Further, another question was raised on extension of this example: geographically the same distance between China and the western world, why didn’t the western countries also build such theme parks replicating eastern famous buildings as China did? The answer is less than obvious. The victory of capitalism decided the dominance of western culture since the end of the Cold War. On the opposite of the time of Marco Polo, western society in the late 20th century had not so much curiosity for eastern cultures other than judgments about them as “under-developed”, “oppressed” and “mysterious”. Even today it is still the same. As whom I can speak for, the Chinese, Japanese and South Korean people watch large amount of contemporary western movies and TV series, and to know more about the western modern life. How much do westerns watch eastern TVs? Apart from the culture dominance of western society the last question can also be answered to by different concepts of travelling and travel-expense-affordability.

ImagePeople experience a Arab camel ride in the World Park

The postmodern simulation creates nothing more but illusions. The illusion is created on the variable level of believability depending on the purpose of the simulations. The “World” park does not need to make visitors to feel as if they were really in the authentic places, but the technologies that enable to make alteration on a person’s identity needs to. Does the plastic surgery really alter who the person is? Or the same as all the other postmodern products, it only creates a fantasy for humanity to escape from the reality to dive into the illusion, which is also created by the humans, so that they can mock at the “imperfection” of reality, then mock at the mocking and finally at the existence of themselves.
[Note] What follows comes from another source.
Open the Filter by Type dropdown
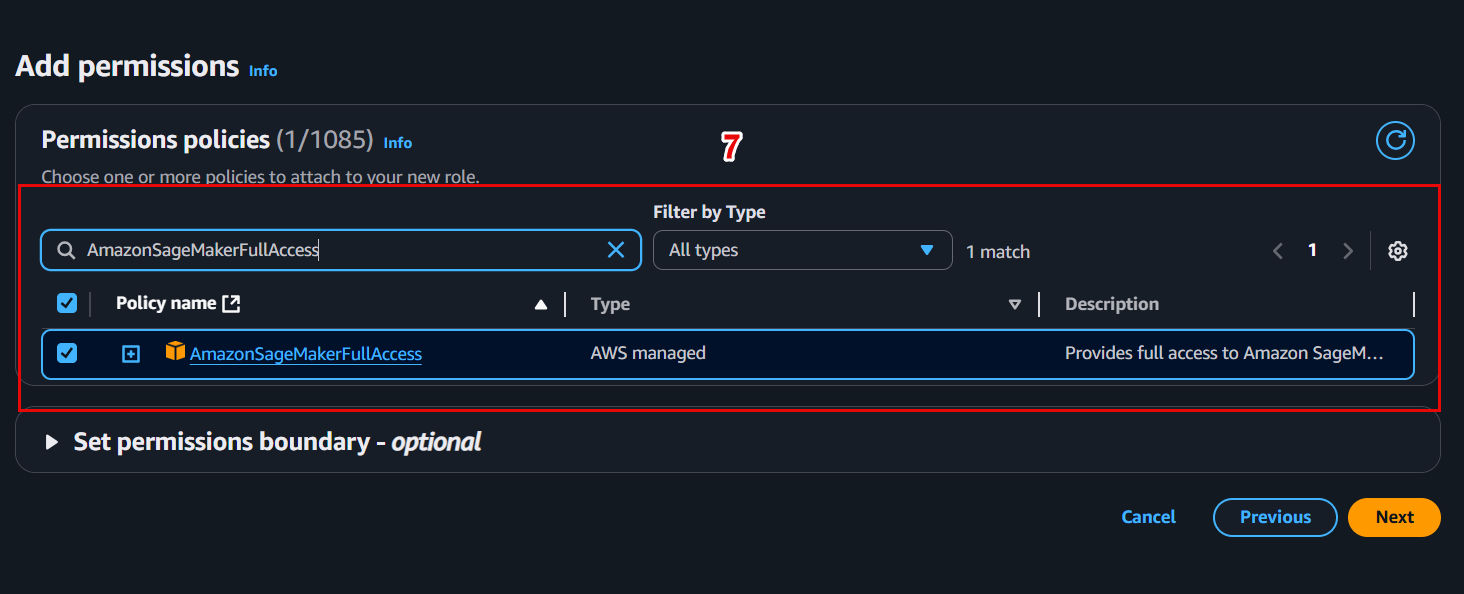This screenshot has width=1464, height=594. click(x=802, y=250)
ImageNew York and the Manhattan Skyline, of course before 9/11, 2011

A typical “ultimate question” of Postmodernism is no longer “Who am I?” and “Where I am?” but rather “Who do I want to be?” and “Where do I want to go?” In a era that always emphasises “nothing is impossible”, the technology-advanced postmodern society virtually made everything possible by imagination and simulate imagination into reality. However, no matter how postmodern philosophy thrives, people are not living in any of the fantasy and will never be. The ironic feature of postmodern works could be critical so that humans would reflect themselves and try to make the reality better.